Ein Engel erscheint aus dem Jenseits? Oder ist es ein Gefangener im Diesseits? Eine wunderschöne Ambivalenz bietet das in Blau und Schwarz auf lose Jute gemalte Bild "Ohne Titel" (Gefangen, Diesseits – Jenseits, Figur). Ein „Sowohl – als auch“ umschreibt das Leben in einer Tiefe, die für mich in der Kunst des zwanzigsten Jahrhunderts einmalig ist. Freiheit und gleichzeitig Gefangenschaft: zwei Grundformen unseres So-Seins in der sozialen Welt, die uns und den Menschen, für die wir arbeiten, eigen sind.

"Ohne Titel", wahrscheinlich Klees letztes Bild, gilt als sein Vermächtnis. Es überrascht durch eine fast heitere Erzählfreude, die bunten Farben, sein Ja zur Welt. Es verrät, wie der Künstler bis zum Ende malte, kommunizieren wollte. Angesichts dieses Bildes kann der Satz, dass am Anfang das Wort war, ergänzt werden mit: und auch am Ende. Ein herrliches Symbol für die Unsterblichkeit der Kunst. "Die Kunst spielt mit den letzten Dingen ein unwissend Spiel und erreicht sie doch." Diese Formen und Farben lesend, erahnen wir eine Sprache über den Tod hinaus.

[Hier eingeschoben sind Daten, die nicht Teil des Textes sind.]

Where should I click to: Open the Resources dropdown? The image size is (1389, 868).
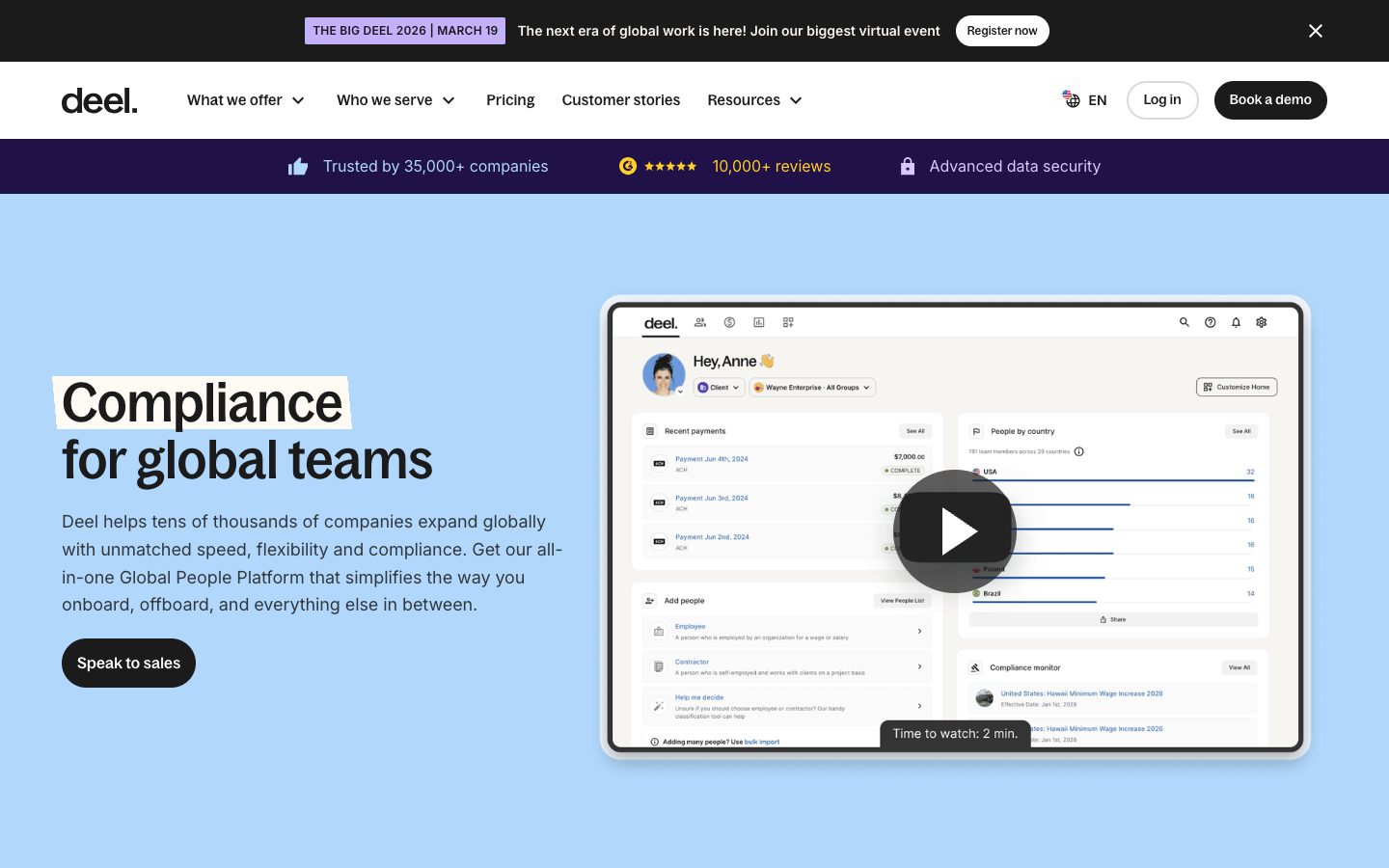click(754, 100)
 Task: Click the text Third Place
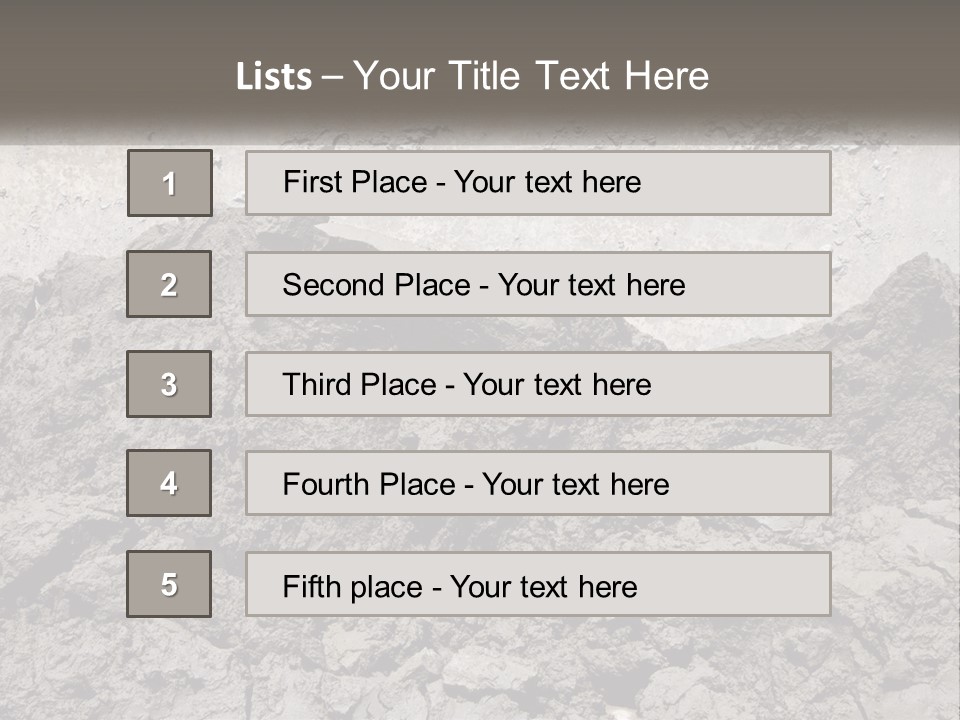359,384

Chancen auch für sozial Tätige

Im Alltag machen wir uns normalerweise eindeutige Antworten, weil diese verlangt werden, obwohl wir spüren, dass diese im Innersten nicht stimmen, dass alle wichtigen Antworten mehrdeutig sind und immer auch das Gegenteil gilt. Ebenso wird klar, dass die wirklichen Antworten auch nie statisch und end-gültig, sondern immer dynamisch und in Bewegung sind: Panta rhei.

Die Entdeckungen, Einfahrungen, Einsichten und Erkenntnisse angesichts dieser und anderer Kunstwerke kann mich durch Akte des Probehandelns – was Kunstrezeption immer ist – offen machen für Neues und Anderes, sensibel für Verborgenes und Unbekanntes, mutig für Aussergewöhnliches, Herausragendes – auch in der Sozialen Arbeit.